EXERCISE DESCRIPTION –
Find every line in the entries that holds the string "will" and report it.

RECORDS FOR THIS EXERCISE –
-------

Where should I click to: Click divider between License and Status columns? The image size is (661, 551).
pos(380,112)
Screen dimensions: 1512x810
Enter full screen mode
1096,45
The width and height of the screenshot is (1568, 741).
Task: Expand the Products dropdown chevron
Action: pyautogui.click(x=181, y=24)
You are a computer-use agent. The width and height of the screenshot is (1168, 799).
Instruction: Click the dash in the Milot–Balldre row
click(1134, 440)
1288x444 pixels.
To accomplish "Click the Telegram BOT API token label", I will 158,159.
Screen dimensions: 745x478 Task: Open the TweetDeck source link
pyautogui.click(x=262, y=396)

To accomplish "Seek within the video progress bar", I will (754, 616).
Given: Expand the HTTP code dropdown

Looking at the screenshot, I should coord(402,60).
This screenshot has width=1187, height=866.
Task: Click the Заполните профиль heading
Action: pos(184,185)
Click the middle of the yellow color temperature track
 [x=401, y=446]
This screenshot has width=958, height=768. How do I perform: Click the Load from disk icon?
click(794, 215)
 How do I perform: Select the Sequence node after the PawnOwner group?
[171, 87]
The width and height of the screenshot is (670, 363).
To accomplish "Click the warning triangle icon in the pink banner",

-------

WRITTEN SOLUTION –
To accomplish "Click the Telegram BOT API token label", I will 158,159.
To accomplish "Seek within the video progress bar", I will (754, 616).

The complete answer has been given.